Projects that aren't meant to generate a wheel and `pyproject.toml`

sirosen · November 10, 2023, 7:40am

This is fair. Maybe I’m mistaken in thinking that the two are different in meaning.

I accept the idea that the field in project.toml could be understood to be the same in both contexts. But the meaning of the field this translates to in a built package is specific and distinct.

The trouble is that there has historically been no other meaning for the field. So assigning it a new meaning – one associated with the config field but not the metadata field – is a valid way to introduce an abstraction here which separates the meanings of the two.
Because the config field has been the verbatim content of the matching metadata field, there effectively has been no abstraction here.

Maybe I’m harping on a bit of minutiae here. We’re discussing specs, so it becomes hard to tell. But as far as our past experience goes with python_requires, it has only had one relatively narrow definition.

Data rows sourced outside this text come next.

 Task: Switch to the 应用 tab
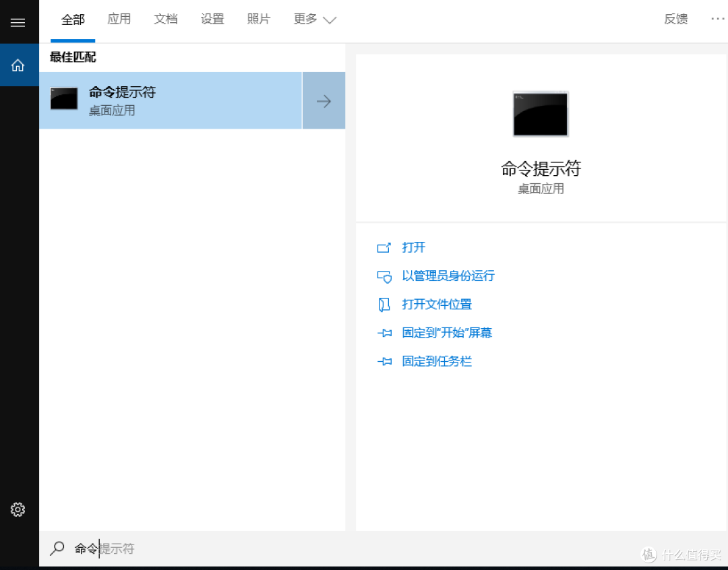coord(119,19)
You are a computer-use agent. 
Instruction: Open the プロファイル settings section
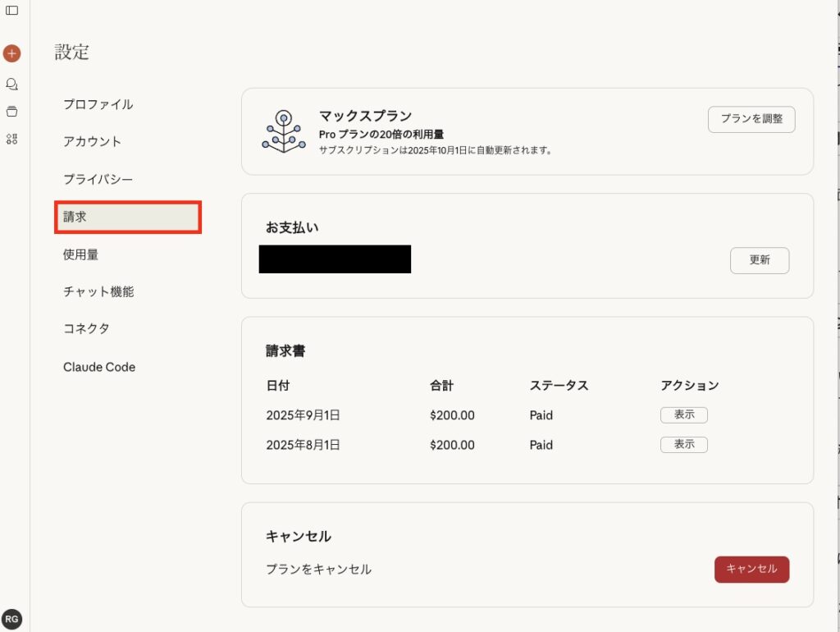[x=98, y=104]
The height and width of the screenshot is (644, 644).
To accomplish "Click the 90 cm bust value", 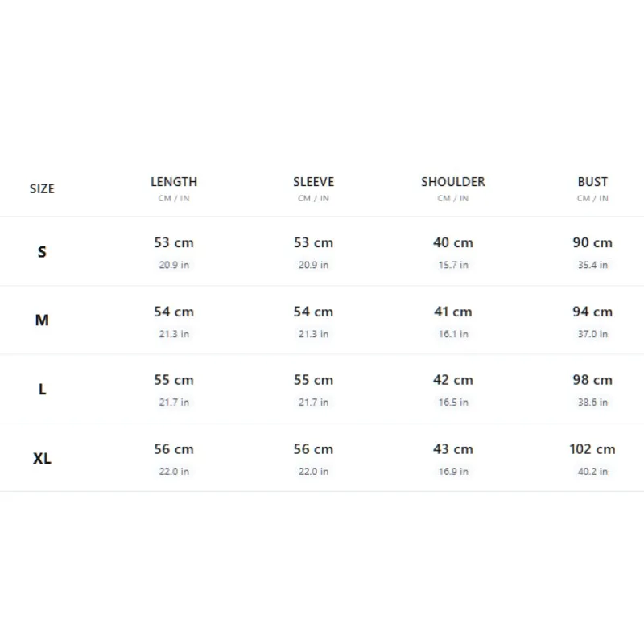I will click(592, 242).

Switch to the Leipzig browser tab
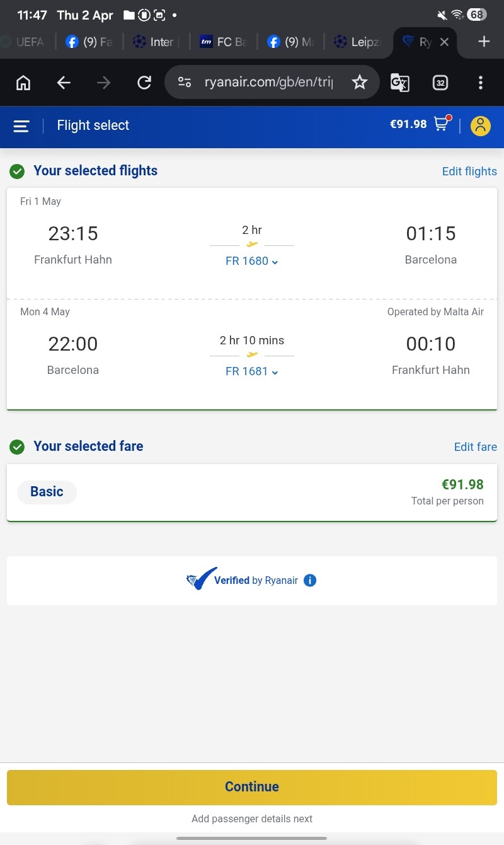point(359,42)
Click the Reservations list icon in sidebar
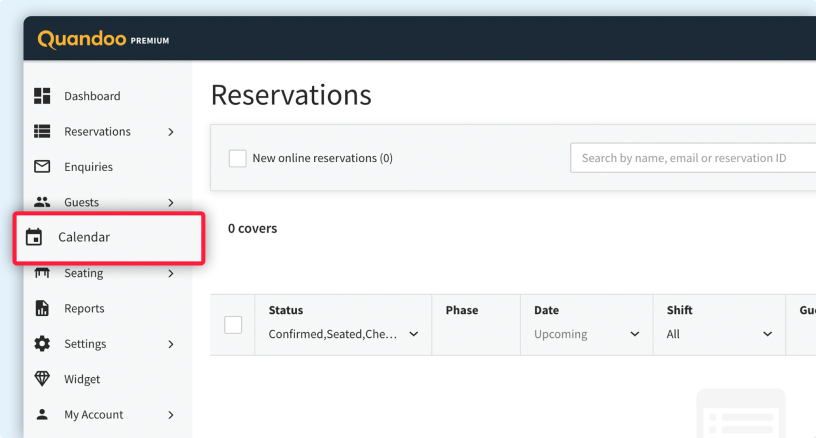 click(42, 131)
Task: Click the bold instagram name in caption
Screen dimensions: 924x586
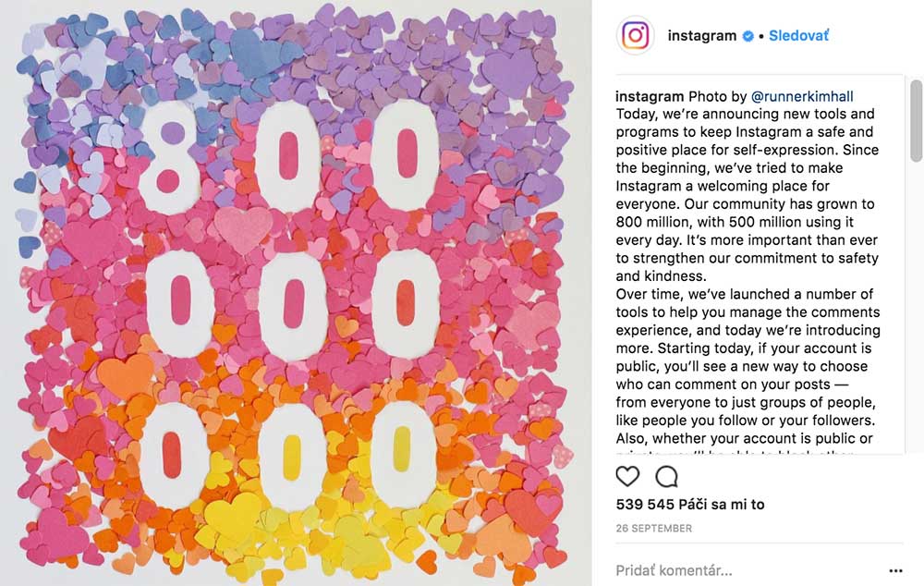Action: (650, 96)
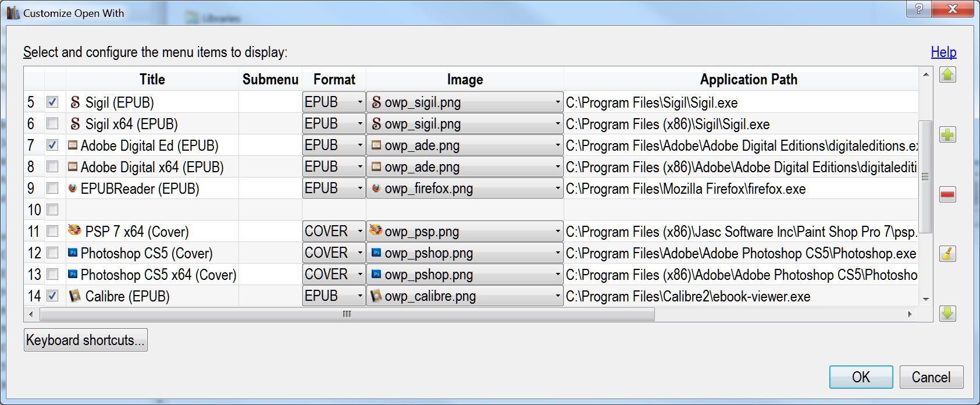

And my expectation is that abstractions are leaky, so the underlying behaviors expressed by tools will be reflected in this field. I’d dislike a future in which I can’t configure two different kinds of tools to behave differently in a single project because they’re reading the same field but interpreting it in different ways. (e.g. wanting an exact pin for one tool and a lower bound for another)

pf_moore · November 10, 2023, 7:42am

One thing I would specifically caution people about is that “unblock PEP 723” is explicitly not a requirement here. I very much want to see script dependency metadata standardised, but I won’t let that desire get in the way of making the right decision here. For example, if [run] turns out not to be the appropriate section name, then sorry PEP 723, you made the wrong guess and you need to change. Conversely, arguments that [run] should be used “because it’s what PEP 723 specified” aren’t valid - justify the choice on its own merits please.

sirosen · November 10, 2023, 8:24am

I agree that we shouldn’t compromise the future in service of script requirements (723). At the same time,

we should capitalize on any beneficial momentum which we can pick up from it (I’m getting involved because I’m somewhat concerned about what happens if this effort loses energy and 723 goes into deferred/rejected)
PEP 723 seems like a valid user story/use case to consider

Not that the fields need to stay identical, but the idea of it is important – having a format which can be embedded in scripts is useful.

I know I’ve tuned in quite late here. Are there proposals other than the ideas Karl is discussing (alternative files with pyproject-like contents) and the run table which we should be evaluating?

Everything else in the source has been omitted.